The Pentagon is concerned over a report which states that suicides among active-duty U.S. military service members increased by as much as 20 percent during the coronavirus pandemic.
The services are still compiling data but according to both Army and Air Force officials, the isolation caused by the coronavirus pandemic is adding stress to servicemembers. Nowhere is this more serious than the Army, where active-duty suicides have spiked by nearly 30 percent in 2020. The Army has already suffered 114 suicides this year compared to 88 by the same time last year.
In contrast, Air Force officials are reporting 98 suicides thus far this year, the number is unchanged from this time in 2019. However, this has been the highest number in over 30 years for the Air Force.
Marine Corps and Navy chiefs did not respond when asked to comment on the latest rise in suicide rates.
Army Secretary Ryan McCarthy told the AP on Sunday that they are still searching for the exact cause behind the spike in suicides. Yet, they believe that there is a relation with the coronavirus pandemic.
“I can’t say scientifically, but what I can say is — I can read a chart and a graph, and the numbers have gone up in behavioral health-related issues,” he said.
“We cannot say definitively [that the spike in suicides] is because of COVID. But there is a direct correlation from when COVID started, the numbers actually went up.”
“We know that the measures we took to mitigate and prevent the spread of COVID could amplify some of the factors that could lead to suicide,” James Helis, Director of the Army’s resilience program, said after attending the briefings on suicide data for the military.
According to the preliminary data compiled by DOD, the actual numbers of active-duty suicides were dipping for the first three months of 2020 as compared to the first three months of 2019. Pentagon leaders were hoping that the new suicide prevention programs were bearing fruit.
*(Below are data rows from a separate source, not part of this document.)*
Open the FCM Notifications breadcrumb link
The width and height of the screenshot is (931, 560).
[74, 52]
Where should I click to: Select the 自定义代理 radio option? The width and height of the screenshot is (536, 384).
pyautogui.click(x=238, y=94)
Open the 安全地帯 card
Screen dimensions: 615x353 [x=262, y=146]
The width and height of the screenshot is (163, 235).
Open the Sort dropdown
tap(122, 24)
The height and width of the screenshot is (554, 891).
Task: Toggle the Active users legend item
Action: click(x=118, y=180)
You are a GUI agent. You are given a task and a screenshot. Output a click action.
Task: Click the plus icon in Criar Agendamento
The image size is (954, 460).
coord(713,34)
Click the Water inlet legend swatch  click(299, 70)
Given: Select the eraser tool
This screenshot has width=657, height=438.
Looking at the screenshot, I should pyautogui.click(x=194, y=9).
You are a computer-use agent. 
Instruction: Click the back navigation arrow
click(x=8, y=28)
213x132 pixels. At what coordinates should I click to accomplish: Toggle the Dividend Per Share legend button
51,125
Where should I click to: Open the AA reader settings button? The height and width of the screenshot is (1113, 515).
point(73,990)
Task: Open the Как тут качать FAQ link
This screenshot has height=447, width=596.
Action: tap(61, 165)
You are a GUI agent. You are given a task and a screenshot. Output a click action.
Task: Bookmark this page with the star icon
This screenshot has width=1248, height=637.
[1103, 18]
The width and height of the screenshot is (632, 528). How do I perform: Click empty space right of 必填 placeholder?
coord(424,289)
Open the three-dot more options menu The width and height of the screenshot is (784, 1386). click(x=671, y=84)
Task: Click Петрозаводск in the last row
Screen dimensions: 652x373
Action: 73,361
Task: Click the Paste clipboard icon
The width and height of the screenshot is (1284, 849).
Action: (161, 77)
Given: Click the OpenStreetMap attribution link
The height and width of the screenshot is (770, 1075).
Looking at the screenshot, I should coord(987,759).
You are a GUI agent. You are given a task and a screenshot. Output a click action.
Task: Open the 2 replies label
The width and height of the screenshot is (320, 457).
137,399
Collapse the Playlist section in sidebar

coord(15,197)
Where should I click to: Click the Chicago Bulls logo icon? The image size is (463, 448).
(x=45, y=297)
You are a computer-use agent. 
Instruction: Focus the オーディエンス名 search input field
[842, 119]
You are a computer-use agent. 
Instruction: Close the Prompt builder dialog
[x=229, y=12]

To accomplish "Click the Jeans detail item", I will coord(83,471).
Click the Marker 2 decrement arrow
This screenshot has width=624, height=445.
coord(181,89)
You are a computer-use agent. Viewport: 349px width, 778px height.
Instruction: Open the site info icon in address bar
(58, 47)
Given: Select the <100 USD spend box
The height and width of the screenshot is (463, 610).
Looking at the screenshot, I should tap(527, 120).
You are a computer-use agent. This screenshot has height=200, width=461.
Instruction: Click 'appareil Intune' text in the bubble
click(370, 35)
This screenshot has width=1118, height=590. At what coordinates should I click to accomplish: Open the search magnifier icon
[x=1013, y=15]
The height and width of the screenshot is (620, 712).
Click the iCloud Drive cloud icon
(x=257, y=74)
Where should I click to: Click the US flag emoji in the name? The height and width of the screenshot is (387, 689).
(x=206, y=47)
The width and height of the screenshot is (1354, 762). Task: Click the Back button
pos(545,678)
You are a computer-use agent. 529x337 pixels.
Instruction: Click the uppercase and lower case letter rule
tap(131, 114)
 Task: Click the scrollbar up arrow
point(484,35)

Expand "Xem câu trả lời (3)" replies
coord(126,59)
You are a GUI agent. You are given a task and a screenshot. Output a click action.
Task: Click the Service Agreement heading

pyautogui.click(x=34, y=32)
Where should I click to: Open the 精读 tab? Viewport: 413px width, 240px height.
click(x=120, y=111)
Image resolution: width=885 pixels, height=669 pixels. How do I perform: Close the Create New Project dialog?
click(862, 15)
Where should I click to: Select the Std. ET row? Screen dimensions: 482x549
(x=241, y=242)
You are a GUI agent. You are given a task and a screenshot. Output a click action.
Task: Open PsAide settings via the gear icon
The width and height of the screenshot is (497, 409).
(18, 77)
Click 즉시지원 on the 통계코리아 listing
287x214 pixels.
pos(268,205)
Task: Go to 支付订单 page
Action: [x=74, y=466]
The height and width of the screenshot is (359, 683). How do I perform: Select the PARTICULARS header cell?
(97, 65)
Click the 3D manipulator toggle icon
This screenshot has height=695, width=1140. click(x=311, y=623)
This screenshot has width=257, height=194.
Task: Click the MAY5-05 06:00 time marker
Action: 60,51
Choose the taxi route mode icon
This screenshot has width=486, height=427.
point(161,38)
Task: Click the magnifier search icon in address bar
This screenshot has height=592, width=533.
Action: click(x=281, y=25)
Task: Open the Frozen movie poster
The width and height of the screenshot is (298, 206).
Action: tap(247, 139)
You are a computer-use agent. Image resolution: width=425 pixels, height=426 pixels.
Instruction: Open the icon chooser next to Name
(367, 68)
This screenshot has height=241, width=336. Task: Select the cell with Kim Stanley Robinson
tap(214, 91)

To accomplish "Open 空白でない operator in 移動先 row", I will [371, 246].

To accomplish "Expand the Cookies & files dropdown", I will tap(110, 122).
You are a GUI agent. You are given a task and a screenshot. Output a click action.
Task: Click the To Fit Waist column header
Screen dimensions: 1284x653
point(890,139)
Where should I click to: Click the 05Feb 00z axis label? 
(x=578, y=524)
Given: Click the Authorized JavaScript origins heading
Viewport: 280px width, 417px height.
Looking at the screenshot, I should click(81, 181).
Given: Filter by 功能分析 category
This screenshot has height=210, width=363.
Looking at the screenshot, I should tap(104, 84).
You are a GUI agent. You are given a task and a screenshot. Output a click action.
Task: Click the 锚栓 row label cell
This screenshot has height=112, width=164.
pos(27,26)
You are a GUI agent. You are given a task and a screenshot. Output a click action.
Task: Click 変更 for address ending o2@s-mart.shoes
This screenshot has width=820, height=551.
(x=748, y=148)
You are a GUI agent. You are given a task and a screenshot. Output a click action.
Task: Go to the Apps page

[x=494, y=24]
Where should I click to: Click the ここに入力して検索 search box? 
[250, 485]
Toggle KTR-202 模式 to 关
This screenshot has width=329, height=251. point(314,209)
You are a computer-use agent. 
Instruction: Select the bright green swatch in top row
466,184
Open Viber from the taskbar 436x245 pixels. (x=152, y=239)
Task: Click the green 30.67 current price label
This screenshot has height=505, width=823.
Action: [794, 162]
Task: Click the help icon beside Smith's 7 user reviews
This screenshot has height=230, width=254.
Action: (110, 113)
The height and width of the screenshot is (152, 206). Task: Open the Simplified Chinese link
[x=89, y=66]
But then, coronavirus hit.
Senior Army leaders told Newsweek magazine that one of the ways they are looking to decrease the number is by shortening the length of time for combat deployments. Soldiers’ 10-month deployments stretched to 11 months because of the two-week coronavirus quarantines before and after the redeployment movement of troops.
“COVID adds stress,” the Air Force Chief of Staff, General Charles Brown, said in a statement. “From a suicide perspective, we are on a path to be as bad as last year. And that’s not just an Air Force problem, this is a national problem because COVID adds some additional stressors — a fear of the unknown for certain folks”
Army Chief of Staff, General James McConville, told the AP that now might be the time to change the Pentagon’s focus: “We were very focused on readiness four years ago because we had some readiness challenges, and we did a great job. The force is very, very ready now. But I think it’s time now to focus on people.”
General McConville and Sergeant Major of the Army, Michael Grinston, said that individual units are working on bringing troops together, ensuring they connect with one another and their families in a manner of looking out for one another. They termed these initiatives “stand-up” days.
Veterans and military leaders urged troops to watch out for fellow service members, particularly wounded warriors who may be less inclined to reach out for medical or mental health help due to infection concerns. Officials are worried that wounded warriors, especially amputees, may be feeling an increased sense of isolation, as medical appointments are being increasingly switched to virtual or telehealth calls with doctors and therapists.
Troops and veterans in need of assistance are urged to visit https://suicidepreventionlifeline.org/talk-to-someone-now or call the National Suicide Prevention Line at 1-800-273-8255. Specifically, veterans can reach the VA’s Veterans Crisis Line by dialing 1-800-273-8255 and then pressing 1.